With a cheery smile and a modest inclination of the head, Valentine Wolfe left to plan the surprises he had in mind for Owen Deathstalker and Hazel d’Ark.
 
The great Deathstalker castle had been built on a huge promontory of solid granite. From the front and the two sides, open plains stretched away in all directions. To the rear there was a solid drop of hundreds of feet, ending in nasty, jagged rocks lashed by a vicious incoming tide. Which made the Standing both extremely easy to defend and very hard to sneak into. Perfect security thinking. Though that wasn’t why Owen had chosen to put his Standing there. He just liked the view.
Of course, he’d never expected to have to break into his own Standing, so when he and Hazel finally came in sight of his old home, they had to stop and do some hard thinking. A frontal or side approach was out of the question; their special nature might make them invisible to the castle’s sensors, but they were still perfectly visible to the naked eye. And Owen didn’t share Hazel’s faith in their invulnerability. So after a certain amount of argument, they finally decided the only practical way was around the back. It meant retreating back some of the way they’d already come, and a slow descent down to the wave-lashed shore at the foot of the great promontory, but eventually they stood together amid the flying spray, looking up at hundreds of feet of bare granite wall.
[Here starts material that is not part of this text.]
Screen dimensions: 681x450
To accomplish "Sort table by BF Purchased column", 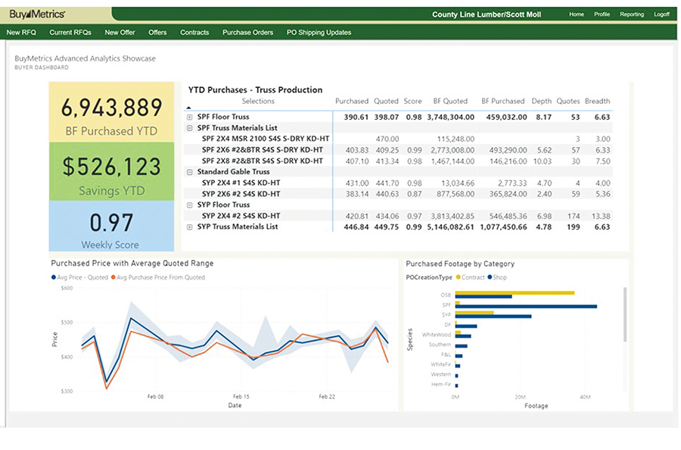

“There used to be birds here,” said Owen quietly. “Or things very like birds. Soaring and wheeling on the wind, crying out in the saddest voices you ever heard. And now they’re all gone. They even killed the damned birds.”
“Just another reason to take revenge,” said Hazel. “Nothing like a little stoked rage to warm a body on a long, cold climb.”
“It’s very cold here,” said Owen. “I don’t think I’ll ever be warm again.”
He started up the dark granite wall, climbing slowly and carefully, and after a moment Hazel followed him. The wind rushed around them, trying to pluck them from the sheer rock face, but couldn’t budge them, so it just settled for blowing tears from their eyes. Owen concentrated on the wall before him, moving confidently from one foot and hand hold to another.
After the first hundred feet, he decided very firmly that he wasn’t going to look down again till he was safely inside the castle. Great views aside, he’d never been fond of heights. And yet he moved increasingly easily up the bare rock face, his hands and feet instinctively finding holds and supports he would have sworn weren’t there till he needed them. Not for the first time, it was as though his body knew how to do something without having to be told. Owen brooded over that as he climbed. He’d become able to do all kinds of things that he never could before, since he passed through the Madness Maze, and emerged so much more than he had been. The talents came and went, and he couldn’t always be sure they’d be there when he needed them. And even after all this time he was no nearer understanding their nature. He looked across at Hazel, skittering calmly up the smooth granite surface like an insect on a pane of glass, and had to look away. He really hoped he didn’t look like that. He made himself look again, and found Hazel looking back at him.